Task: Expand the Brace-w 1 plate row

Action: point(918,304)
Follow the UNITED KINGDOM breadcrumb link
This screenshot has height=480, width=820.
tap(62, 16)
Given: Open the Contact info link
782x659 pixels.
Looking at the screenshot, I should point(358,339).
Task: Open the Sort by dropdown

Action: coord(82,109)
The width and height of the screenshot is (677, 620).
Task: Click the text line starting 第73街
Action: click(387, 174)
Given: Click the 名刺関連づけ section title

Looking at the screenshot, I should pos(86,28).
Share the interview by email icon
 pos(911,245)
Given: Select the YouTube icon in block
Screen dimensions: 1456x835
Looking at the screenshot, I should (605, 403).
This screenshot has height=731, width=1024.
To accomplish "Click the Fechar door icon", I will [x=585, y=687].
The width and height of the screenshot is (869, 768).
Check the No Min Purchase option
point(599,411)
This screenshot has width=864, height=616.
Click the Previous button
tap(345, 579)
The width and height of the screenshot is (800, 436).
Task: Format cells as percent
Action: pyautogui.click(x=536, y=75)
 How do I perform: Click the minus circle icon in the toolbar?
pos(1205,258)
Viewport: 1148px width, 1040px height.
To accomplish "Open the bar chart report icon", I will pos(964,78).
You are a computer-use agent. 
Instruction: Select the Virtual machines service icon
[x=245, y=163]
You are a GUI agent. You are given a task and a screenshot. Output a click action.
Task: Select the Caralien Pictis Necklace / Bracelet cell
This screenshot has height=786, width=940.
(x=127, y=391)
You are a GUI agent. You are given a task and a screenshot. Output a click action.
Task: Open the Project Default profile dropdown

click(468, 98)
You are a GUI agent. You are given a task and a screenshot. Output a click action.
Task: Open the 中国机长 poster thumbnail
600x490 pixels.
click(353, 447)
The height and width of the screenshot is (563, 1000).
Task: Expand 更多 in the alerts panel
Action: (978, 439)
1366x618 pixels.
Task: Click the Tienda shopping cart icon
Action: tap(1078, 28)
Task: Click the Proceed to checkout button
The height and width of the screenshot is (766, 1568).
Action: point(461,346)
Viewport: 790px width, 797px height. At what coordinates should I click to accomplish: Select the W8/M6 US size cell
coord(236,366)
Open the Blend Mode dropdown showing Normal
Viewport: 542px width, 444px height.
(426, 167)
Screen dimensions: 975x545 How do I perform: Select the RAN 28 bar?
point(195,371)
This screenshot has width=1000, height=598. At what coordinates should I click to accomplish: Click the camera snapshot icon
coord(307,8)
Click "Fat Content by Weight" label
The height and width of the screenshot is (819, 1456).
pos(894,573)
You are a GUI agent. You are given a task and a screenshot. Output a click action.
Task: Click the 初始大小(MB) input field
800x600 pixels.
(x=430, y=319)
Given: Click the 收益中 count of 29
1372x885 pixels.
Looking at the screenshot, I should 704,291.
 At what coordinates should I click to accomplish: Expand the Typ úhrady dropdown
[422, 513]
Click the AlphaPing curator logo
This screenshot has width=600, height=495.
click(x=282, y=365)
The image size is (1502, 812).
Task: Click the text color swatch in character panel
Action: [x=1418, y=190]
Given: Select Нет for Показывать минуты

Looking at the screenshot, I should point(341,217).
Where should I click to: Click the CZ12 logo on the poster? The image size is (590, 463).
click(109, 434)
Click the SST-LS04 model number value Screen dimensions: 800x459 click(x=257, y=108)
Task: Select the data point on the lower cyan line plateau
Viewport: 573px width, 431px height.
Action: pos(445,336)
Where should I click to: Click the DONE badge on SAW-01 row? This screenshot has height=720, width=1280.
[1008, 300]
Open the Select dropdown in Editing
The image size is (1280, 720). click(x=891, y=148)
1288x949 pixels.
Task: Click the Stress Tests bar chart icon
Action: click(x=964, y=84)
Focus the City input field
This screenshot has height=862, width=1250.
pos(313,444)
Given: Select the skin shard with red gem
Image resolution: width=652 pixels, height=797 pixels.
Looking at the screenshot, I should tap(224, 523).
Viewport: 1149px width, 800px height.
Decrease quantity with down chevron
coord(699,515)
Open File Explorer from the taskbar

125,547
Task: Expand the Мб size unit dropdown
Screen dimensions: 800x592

= = = = = = =

• WORK ITEM:
Set down the entries above again, word for word.

• RESPONSE BELOW:
Task: Expand the Brace-w 1 plate row

Action: point(918,304)
Follow the UNITED KINGDOM breadcrumb link
This screenshot has height=480, width=820.
tap(62, 16)
Given: Open the Contact info link
782x659 pixels.
Looking at the screenshot, I should point(358,339).
Task: Open the Sort by dropdown

Action: coord(82,109)
The width and height of the screenshot is (677, 620).
Task: Click the text line starting 第73街
Action: click(387, 174)
Given: Click the 名刺関連づけ section title

Looking at the screenshot, I should pos(86,28).
Share the interview by email icon
 pos(911,245)
Given: Select the YouTube icon in block
Screen dimensions: 1456x835
Looking at the screenshot, I should (605, 403).
This screenshot has height=731, width=1024.
To accomplish "Click the Fechar door icon", I will [x=585, y=687].
The width and height of the screenshot is (869, 768).
Check the No Min Purchase option
point(599,411)
This screenshot has width=864, height=616.
Click the Previous button
tap(345, 579)
The width and height of the screenshot is (800, 436).
Task: Format cells as percent
Action: pyautogui.click(x=536, y=75)
 How do I perform: Click the minus circle icon in the toolbar?
pos(1205,258)
Viewport: 1148px width, 1040px height.
To accomplish "Open the bar chart report icon", I will pos(964,78).
You are a computer-use agent. 
Instruction: Select the Virtual machines service icon
[x=245, y=163]
You are a GUI agent. You are given a task and a screenshot. Output a click action.
Task: Select the Caralien Pictis Necklace / Bracelet cell
This screenshot has height=786, width=940.
(x=127, y=391)
You are a GUI agent. You are given a task and a screenshot. Output a click action.
Task: Open the Project Default profile dropdown

click(468, 98)
You are a GUI agent. You are given a task and a screenshot. Output a click action.
Task: Open the 中国机长 poster thumbnail
600x490 pixels.
click(353, 447)
The height and width of the screenshot is (563, 1000).
Task: Expand 更多 in the alerts panel
Action: (978, 439)
1366x618 pixels.
Task: Click the Tienda shopping cart icon
Action: tap(1078, 28)
Task: Click the Proceed to checkout button
The height and width of the screenshot is (766, 1568).
Action: point(461,346)
Viewport: 790px width, 797px height. At what coordinates should I click to accomplish: Select the W8/M6 US size cell
coord(236,366)
Open the Blend Mode dropdown showing Normal
Viewport: 542px width, 444px height.
(426, 167)
Screen dimensions: 975x545 How do I perform: Select the RAN 28 bar?
point(195,371)
This screenshot has width=1000, height=598. At what coordinates should I click to accomplish: Click the camera snapshot icon
coord(307,8)
Click "Fat Content by Weight" label
The height and width of the screenshot is (819, 1456).
pos(894,573)
You are a GUI agent. You are given a task and a screenshot. Output a click action.
Task: Click the 初始大小(MB) input field
800x600 pixels.
(x=430, y=319)
Given: Click the 收益中 count of 29
1372x885 pixels.
Looking at the screenshot, I should 704,291.
 At what coordinates should I click to accomplish: Expand the Typ úhrady dropdown
[422, 513]
Click the AlphaPing curator logo
This screenshot has width=600, height=495.
click(x=282, y=365)
The image size is (1502, 812).
Task: Click the text color swatch in character panel
Action: [x=1418, y=190]
Given: Select Нет for Показывать минуты

Looking at the screenshot, I should point(341,217).
Where should I click to: Click the CZ12 logo on the poster? The image size is (590, 463).
click(109, 434)
Click the SST-LS04 model number value Screen dimensions: 800x459 click(x=257, y=108)
Task: Select the data point on the lower cyan line plateau
Viewport: 573px width, 431px height.
Action: pos(445,336)
Where should I click to: Click the DONE badge on SAW-01 row? This screenshot has height=720, width=1280.
[1008, 300]
Open the Select dropdown in Editing
The image size is (1280, 720). click(x=891, y=148)
1288x949 pixels.
Task: Click the Stress Tests bar chart icon
Action: click(x=964, y=84)
Focus the City input field
This screenshot has height=862, width=1250.
pos(313,444)
Given: Select the skin shard with red gem
Image resolution: width=652 pixels, height=797 pixels.
Looking at the screenshot, I should tap(224, 523).
Viewport: 1149px width, 800px height.
Decrease quantity with down chevron
coord(699,515)
Open File Explorer from the taskbar

125,547
Task: Expand the Мб size unit dropdown
Screen dimensions: 800x592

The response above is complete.